Before answering, work out how many lines below contain the string "history"; the reply is that number alone.
(Exercise materials Opens)
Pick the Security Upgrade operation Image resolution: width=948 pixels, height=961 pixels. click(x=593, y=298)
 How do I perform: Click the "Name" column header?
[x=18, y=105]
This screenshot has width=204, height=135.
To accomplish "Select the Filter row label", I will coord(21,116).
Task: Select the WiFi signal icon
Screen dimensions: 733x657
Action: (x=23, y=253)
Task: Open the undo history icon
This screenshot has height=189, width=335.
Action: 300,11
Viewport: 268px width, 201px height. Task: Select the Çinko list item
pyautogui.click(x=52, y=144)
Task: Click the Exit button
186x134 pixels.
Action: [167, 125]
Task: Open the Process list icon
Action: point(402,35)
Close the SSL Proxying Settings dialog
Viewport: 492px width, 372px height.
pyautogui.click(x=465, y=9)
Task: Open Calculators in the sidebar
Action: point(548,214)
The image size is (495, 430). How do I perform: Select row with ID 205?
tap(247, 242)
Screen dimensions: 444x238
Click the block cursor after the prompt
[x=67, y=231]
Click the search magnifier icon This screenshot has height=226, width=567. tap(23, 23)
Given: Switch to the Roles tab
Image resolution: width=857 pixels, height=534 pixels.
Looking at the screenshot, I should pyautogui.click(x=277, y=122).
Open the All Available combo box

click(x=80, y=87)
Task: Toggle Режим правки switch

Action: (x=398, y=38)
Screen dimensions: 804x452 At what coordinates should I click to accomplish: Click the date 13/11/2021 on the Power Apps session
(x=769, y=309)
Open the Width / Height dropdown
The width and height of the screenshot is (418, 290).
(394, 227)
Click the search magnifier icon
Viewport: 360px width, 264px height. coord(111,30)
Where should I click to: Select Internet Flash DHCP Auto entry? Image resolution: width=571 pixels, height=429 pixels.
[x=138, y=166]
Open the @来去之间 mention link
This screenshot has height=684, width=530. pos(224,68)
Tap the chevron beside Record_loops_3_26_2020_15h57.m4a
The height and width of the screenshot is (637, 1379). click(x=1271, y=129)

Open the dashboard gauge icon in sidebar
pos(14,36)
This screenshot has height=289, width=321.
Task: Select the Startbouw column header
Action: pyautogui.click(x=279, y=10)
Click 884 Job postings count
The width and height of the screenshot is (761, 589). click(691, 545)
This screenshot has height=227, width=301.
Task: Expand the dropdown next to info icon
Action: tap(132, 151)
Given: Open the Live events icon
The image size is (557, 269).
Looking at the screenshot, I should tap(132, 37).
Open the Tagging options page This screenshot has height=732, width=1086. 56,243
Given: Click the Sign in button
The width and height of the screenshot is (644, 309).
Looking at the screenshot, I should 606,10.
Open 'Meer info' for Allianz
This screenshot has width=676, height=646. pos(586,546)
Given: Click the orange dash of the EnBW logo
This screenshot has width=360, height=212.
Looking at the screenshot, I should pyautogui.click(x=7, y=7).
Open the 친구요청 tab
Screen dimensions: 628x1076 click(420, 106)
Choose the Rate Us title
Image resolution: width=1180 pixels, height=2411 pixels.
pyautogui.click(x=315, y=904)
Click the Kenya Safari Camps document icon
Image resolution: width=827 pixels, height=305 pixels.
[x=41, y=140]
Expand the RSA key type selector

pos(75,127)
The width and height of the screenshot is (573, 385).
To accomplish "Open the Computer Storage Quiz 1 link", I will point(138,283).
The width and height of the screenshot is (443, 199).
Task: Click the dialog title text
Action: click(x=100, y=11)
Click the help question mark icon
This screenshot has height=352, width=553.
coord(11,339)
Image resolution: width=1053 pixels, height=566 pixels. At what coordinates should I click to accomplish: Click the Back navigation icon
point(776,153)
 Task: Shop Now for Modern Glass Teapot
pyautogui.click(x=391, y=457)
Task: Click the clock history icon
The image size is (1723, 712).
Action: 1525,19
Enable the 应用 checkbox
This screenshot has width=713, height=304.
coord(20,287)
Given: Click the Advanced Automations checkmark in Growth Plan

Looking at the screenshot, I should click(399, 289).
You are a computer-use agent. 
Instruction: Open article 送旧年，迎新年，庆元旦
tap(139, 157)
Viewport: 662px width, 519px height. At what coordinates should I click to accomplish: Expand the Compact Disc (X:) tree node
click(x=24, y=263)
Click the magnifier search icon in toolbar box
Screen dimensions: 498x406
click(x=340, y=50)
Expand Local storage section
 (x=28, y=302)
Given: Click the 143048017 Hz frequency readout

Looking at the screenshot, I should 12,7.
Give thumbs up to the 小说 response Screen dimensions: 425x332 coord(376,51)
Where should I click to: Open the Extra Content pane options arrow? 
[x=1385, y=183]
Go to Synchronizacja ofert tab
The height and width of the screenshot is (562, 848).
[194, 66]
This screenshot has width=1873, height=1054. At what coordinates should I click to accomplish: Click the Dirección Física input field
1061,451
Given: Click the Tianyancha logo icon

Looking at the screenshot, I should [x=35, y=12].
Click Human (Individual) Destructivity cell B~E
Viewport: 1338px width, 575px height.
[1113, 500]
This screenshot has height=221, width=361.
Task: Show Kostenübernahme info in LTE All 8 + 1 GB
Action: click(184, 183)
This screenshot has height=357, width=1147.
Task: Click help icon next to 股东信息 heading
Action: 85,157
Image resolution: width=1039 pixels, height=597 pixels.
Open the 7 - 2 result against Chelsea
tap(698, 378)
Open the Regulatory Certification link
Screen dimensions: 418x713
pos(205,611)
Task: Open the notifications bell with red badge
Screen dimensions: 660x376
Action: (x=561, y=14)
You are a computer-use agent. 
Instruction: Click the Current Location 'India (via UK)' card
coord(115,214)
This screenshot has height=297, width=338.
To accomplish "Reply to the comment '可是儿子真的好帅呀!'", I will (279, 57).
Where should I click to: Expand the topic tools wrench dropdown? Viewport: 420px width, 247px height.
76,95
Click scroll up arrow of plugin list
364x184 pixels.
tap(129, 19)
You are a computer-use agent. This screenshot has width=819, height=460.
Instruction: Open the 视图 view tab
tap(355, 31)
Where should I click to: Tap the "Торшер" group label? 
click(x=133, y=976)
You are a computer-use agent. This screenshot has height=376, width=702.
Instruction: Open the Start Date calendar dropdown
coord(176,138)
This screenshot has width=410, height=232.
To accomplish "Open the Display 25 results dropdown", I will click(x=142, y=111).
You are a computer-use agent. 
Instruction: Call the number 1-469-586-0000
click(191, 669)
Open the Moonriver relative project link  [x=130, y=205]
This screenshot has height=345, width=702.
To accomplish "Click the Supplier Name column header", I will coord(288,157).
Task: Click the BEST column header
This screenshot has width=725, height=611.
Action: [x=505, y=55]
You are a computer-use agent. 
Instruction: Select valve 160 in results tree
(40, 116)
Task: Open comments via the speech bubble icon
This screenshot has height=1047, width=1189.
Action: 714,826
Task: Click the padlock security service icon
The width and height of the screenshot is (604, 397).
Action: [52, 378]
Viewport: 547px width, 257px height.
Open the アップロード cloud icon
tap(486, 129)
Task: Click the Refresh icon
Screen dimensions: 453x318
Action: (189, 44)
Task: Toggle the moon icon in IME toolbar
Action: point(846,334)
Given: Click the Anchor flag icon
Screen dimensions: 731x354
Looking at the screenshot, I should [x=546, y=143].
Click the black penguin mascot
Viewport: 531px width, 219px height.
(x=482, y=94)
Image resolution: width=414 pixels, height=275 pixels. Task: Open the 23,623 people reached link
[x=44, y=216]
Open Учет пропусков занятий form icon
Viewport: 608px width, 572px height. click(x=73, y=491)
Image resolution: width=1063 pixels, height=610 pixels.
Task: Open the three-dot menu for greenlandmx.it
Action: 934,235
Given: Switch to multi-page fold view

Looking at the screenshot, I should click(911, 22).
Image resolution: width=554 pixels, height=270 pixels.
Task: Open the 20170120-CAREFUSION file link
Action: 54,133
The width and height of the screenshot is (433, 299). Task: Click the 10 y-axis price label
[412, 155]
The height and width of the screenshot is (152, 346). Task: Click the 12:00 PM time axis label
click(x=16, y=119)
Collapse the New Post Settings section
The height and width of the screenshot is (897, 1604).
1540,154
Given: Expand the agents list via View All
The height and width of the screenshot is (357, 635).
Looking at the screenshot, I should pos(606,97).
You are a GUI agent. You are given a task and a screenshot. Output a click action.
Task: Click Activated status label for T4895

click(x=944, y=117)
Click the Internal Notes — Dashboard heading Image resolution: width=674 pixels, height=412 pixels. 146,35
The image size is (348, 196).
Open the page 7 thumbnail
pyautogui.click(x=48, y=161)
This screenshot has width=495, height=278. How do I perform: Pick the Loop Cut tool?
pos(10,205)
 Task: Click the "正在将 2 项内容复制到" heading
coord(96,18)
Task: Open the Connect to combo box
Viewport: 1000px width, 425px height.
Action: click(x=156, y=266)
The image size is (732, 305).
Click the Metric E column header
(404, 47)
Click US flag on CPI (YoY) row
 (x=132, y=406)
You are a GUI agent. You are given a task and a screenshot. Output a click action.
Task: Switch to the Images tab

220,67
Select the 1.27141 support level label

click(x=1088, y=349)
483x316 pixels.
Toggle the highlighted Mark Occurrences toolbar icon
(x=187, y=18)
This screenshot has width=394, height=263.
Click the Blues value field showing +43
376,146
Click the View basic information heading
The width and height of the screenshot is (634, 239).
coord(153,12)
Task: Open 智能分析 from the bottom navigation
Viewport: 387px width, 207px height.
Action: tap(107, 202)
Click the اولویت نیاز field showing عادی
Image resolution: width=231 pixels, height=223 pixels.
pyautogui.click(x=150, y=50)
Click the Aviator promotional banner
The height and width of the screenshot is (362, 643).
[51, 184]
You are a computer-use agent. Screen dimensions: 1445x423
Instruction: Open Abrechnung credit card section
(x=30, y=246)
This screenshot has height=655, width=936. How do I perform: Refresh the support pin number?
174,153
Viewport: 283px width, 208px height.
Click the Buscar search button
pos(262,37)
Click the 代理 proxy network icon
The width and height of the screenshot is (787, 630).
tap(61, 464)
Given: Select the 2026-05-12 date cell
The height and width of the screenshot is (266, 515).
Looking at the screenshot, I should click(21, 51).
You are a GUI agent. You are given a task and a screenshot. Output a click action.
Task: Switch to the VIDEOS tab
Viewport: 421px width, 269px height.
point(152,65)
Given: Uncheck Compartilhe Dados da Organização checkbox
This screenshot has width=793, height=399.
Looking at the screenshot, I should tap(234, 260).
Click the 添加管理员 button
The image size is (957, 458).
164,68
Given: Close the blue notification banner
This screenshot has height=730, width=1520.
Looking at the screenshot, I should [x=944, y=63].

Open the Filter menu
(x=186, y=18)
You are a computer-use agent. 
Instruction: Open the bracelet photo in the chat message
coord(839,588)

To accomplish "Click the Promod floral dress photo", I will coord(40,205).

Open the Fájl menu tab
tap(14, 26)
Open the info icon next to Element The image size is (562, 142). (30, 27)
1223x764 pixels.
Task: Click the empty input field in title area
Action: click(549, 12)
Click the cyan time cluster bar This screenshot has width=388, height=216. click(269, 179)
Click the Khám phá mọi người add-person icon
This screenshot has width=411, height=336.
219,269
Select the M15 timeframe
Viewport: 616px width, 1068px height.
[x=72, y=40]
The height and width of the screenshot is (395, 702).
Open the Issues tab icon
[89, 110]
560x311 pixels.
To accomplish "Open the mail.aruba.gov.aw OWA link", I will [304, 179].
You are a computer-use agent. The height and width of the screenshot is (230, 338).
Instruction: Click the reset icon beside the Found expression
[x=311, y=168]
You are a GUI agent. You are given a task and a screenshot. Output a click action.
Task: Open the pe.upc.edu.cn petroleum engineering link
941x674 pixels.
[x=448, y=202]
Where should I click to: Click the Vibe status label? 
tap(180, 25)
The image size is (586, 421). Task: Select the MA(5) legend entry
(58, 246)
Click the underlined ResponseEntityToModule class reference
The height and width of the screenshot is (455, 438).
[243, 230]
(Exercise materials Closes)
- _Exercise response_: 2